Transform Performance Metrics to Actionable Insights

Digital services are eating the world. Billions of websites provide almost everything you can image, and the competition is on the rise. End users are more and more in the driving seat because they decide what service they will use.  Digital customers often ban services which provide a bad user experience.  Therefore, excellent application performance becomes a top priority for many organizations. After outlining both, performance metrics and the term actionable insights, I will illustrate how you can transform the former to the latter.

According to technopedia, actionable insights  are

“analytics result that provides enough data to make an informed decision.”

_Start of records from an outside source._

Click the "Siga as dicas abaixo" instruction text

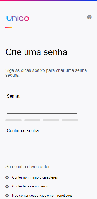click(46, 73)
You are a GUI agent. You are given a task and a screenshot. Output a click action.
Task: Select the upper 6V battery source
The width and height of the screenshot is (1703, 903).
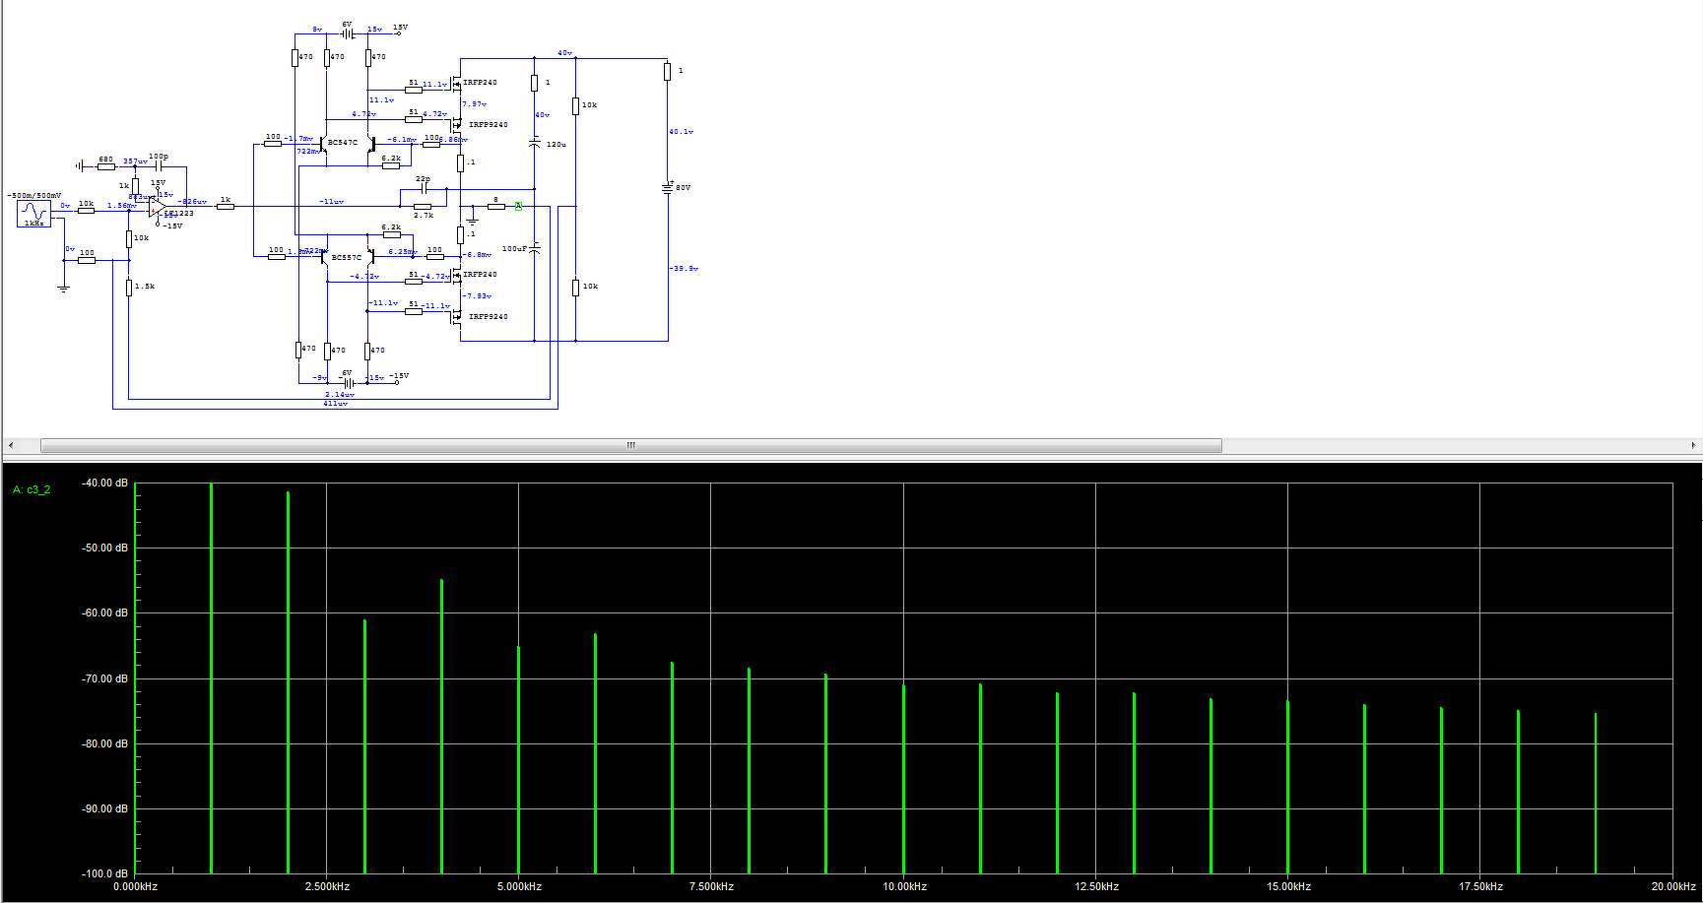[348, 32]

When it comes to performance engineering, specialists collect metrics which help them to understand the root-cause of hotspots. Decades ago it was very common that slowdowns were solved with additional hardware. Those times are gone. Nowadays, engineers have to deal with questions such as:

  • Why is the number of frustrated users on the rise?
  • Why is page speed score below the target?
  • Why does service response time exceeds allowed thresholds?
  • Why is the average size of our web page > 1 MB?
  • Why is our system not scalable?
  • Why is our application running out of memory?

When it comes to answering those questions, you can follow a trial and error based approach or derive the tuning recommendation from your collected performance metrics. I highly recommend following the latter because the former will result in endless war rooms trial and error exercises.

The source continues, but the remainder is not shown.